Matthew Green, Liberal Democrat spokesman on planning, said Lib Dem and Labour MPs would ask Ministers either to alter the Planning Bill to stop stores expanding floorspace by more than 10 per cent without permission, or to change official guidelines. This would cover all attempts to avoid planning limits - including one supermarket reportedly digging into the cellar to expand - said Green. 'It's a means of making sure we don't end up with lots of small shops shutting because a store does something nobody could stop them doing.'
Asda said there were no firm plans to expand more than four of the 40 stores. 'We're doing exactly what planners want, making more efficient use of the space we have in store without having to build large extensions taking up more land,' said Asda spokesman Nick Agarwal.
DEFRA is planning to put out a consultation paper at the end of this month proposing key sustainability indicators. Producers, wholesalers, caterers and retailers will be working with the government on a strategy to improve the food and drink industry's economic, environmental and social performance.
The aim is to tackle issues such as pollution, litter, waste, food miles, transport and energy use. Food and Farming Minister Lord Whitty will chair the new stakeholder group, which will involve a wide range of industry bodies such as the Food and Drink Federation, Federation of Wholesale Distributors, British Retail Consortium and groups such as the National Consumer Council.
Tesco has extended its share of the grocery market to a record 26.9%, up from 26.7%, with Sainsbury and ASDA unchanged at 16.8% and 16.3% respectively. Safeway continued to lose ground with its market share down to 9.5%. The data, from industry researcher Taylor Nelson Sofres, based on till receipts provided by the industry, showed that Sainsburys market share dropped by 0.9% % in the year-ago period.
Supermarket milk prices have risen by 2p per litre, following a successful campaign by farming groups to increase the prices paid to the producer. The additional 2p/l charged to consumers is passed on directly to dairy farmers.
Other dairy products, including cheese, are likely to be affected by the price rise.
Most of Britain's supermarkets charge too much for Fairtrade products, according to a recent report. The Fairtrade scheme is designed to ensure that farmers are paid a fair price for their goods, and consumers are increasingly willing to pay the higher prices charged by supermarkets.
It now appears that most of the profit from the premiums charged may be going to supermarkets rather than farmers, according to the Sunday Times.
John McCabe, a retail pricing expert with the consultants Connector Global, said: "they [consumers] will be surprised to learn that the lions share of the extra money appears in many cases to be going to the supermarkets.
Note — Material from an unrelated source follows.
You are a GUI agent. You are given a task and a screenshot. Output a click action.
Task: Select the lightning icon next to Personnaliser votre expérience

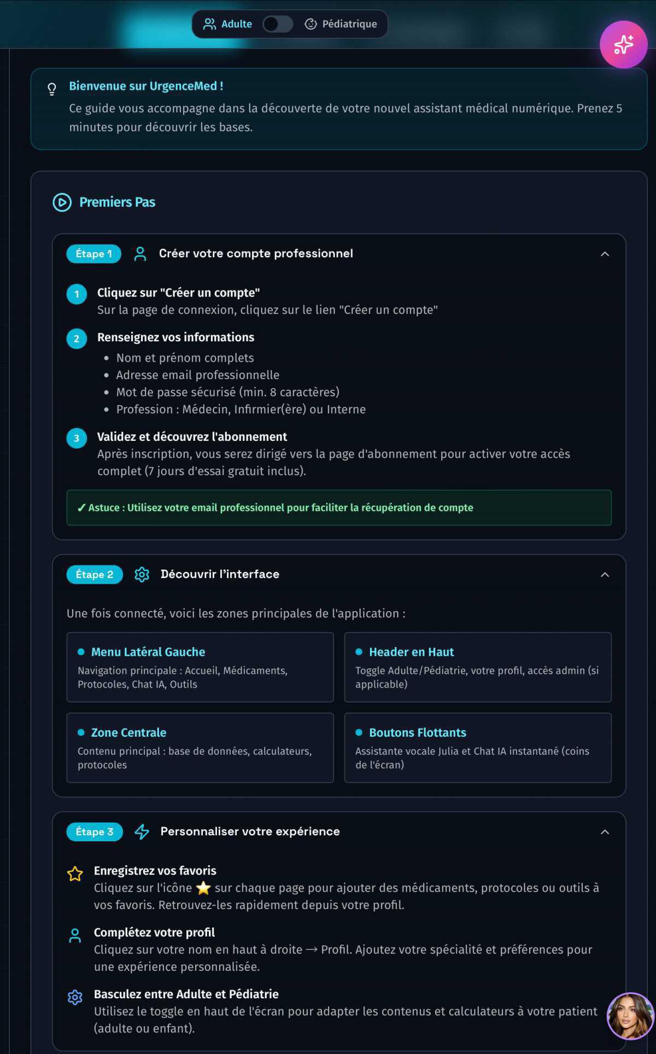(x=142, y=831)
Much of the premium over and above the fixed price they must pay the farmers appears to be going straight into their profits."
Fair trade?
Average supermarket price (pence/kg):
Regular bananas:
80p
Fairtrade bananas:
154p
Price difference:
74p
Paid to third-world farmers:
24p
Additional supermarket income:
50p
According to the report, Waitrose is the only major supermarket not to make extra income from Fairtrade items.
The report does not appear to take into account any additional costs incurred in selling Fairtrade produce.